= Harold Smith (detective) =

Harold Smith (1926 – February 19, 2005) was an American investigator and detective, specializing in fine-art and jewelry theft.

==Career==
Smith represented Lloyd's of London and many other insurance companies for over 50 years. He also was a security consultant for leading jewelers, museums and art galleries in the United States and overseas, including Sotheby's, Christie's, the Smithsonian, and the Getty Museum.

Among his cases were the largest gold robbery in the history of the United States and the master theft of 13 paintings from the Isabella Stewart Gardner Museum in 1990, which included a remarkable Vermeer, "The Concert."

Smith, who had an unusual appearance in latter years – an eyepatch and rubber nose as a result of skin cancer – was featured in the 2005 documentary film Stolen. The film was dedicated to Smith's memory. Ulrich Boser's 2009 book, The Gardner Heist, gives an in-depth recounting of the many leads Smith followed in his investigation of the stolen paintings. In passing, it also provides biographical details about Harold Smith himself.
################
- **What to produce**: List every organization that the passage on Harold Smith names as a place where he worked as a security consultant.

- **Recorded information**:
################
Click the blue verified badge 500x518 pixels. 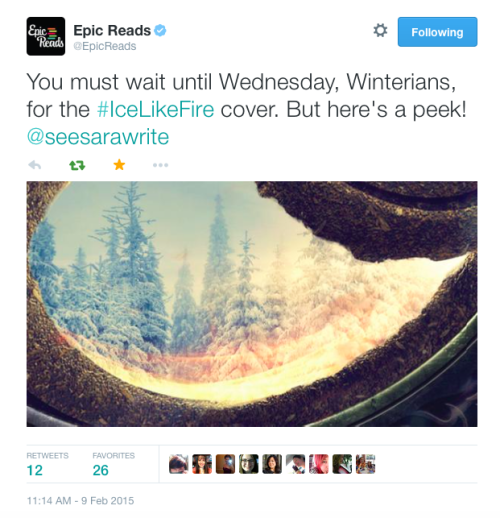pos(160,30)
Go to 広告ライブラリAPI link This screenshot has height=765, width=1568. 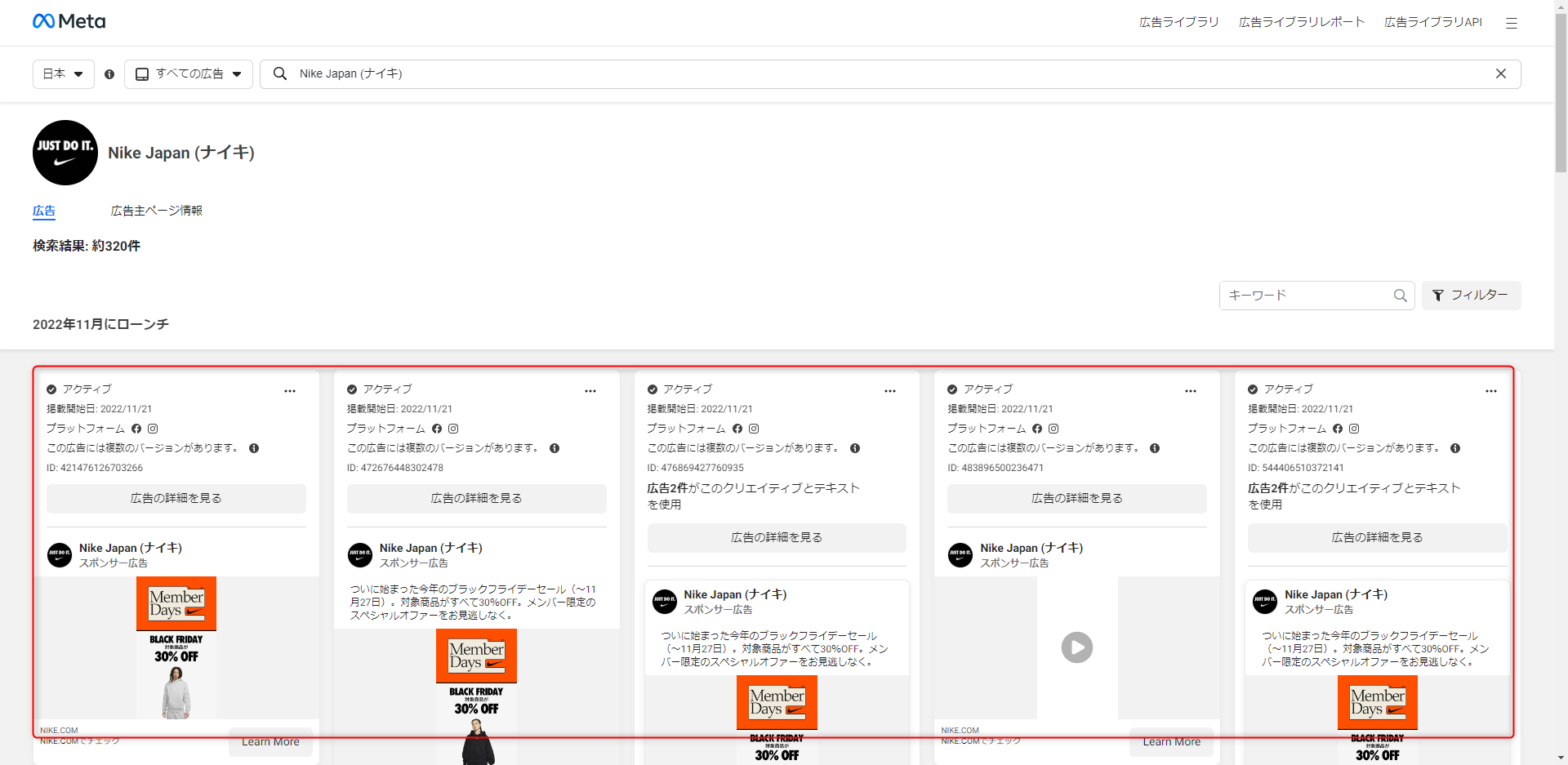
################
- **Answer box**: Sotheby's, Christie's, the Smithsonian, and the Getty Museum.